The plans for Riverside and Martin at the early stages are a bit different. Left basically untouched since it was built back in the mid-1960s, Riverside’s gym is due for a near-complete overhaul from sanding and lacquering the floor to painting the walls and ceilings to replacing the bleachers. Martin, built in the late 70s, had a new hardwood floor installed about 10 years ago. There, the plan is to renovate the seating and splash on a fresh coat of paint. Another part is to restore the outdoor basketball courts that once stood on the grounds. In addition, both gyms would have new lines and logos painted on the playing surfaces.
“I do this for a living. I’m an engineer, so when we take on projects like this we ask questions. What are the needs of the community? What are the demographics? What’s the financial condition of the city? In this case, we think it’s an important part of the educational experience,” Mr. Carnevale said.
Asked if he were concerned about tapping into the goodwill of residents so soon after his last project, Mr. Carnevale said he was not, adding he isn’t seeking the entire sum from the community. Money and supplies, as was the case with the EPHS renovation, can be garnered from other philanthropic organizations and governmental agencies.

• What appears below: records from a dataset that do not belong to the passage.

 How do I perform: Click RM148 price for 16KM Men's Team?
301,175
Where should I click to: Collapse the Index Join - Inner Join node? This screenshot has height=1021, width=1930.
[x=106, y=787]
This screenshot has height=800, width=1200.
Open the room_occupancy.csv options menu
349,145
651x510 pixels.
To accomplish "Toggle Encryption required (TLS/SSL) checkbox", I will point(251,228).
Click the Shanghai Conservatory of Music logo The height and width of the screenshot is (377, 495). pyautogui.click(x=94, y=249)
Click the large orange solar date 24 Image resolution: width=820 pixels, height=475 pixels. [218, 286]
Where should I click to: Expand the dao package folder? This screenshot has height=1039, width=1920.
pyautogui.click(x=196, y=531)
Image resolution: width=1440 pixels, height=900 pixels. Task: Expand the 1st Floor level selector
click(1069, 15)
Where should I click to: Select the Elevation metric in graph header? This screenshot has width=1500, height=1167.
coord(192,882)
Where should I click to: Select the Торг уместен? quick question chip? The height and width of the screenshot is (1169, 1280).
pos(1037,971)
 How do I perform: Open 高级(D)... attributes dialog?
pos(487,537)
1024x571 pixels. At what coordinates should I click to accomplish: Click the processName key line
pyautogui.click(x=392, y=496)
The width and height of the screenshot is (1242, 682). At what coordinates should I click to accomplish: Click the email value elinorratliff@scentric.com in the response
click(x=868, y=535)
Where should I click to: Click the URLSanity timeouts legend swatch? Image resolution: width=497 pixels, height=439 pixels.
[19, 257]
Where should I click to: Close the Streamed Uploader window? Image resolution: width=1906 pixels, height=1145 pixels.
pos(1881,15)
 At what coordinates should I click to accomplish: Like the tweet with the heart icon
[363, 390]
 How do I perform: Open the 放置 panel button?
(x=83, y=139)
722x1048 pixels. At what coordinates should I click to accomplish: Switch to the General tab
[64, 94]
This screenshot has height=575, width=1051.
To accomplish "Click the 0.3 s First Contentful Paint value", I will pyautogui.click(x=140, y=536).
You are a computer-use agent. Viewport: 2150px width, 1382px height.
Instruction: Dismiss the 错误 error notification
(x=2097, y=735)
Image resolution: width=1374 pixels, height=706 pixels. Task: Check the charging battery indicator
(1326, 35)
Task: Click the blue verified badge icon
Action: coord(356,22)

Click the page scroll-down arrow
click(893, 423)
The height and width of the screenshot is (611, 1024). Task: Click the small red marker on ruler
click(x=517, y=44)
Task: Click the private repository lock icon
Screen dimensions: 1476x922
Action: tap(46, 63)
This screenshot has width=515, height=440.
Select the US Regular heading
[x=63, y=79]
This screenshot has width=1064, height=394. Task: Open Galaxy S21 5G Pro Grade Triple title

No, he believes the well of their willingness to improve their schools and their city in general isn’t about to run dry anytime soon.
“We need to show them this is a worthwhile project. We need to engage the community, because the money is out there to do good stuff,” he said.
Tickets for the pasta dinner can be purchased in advance at the offices of either middle school or by emailing [email protected] or at the door the evening of the event.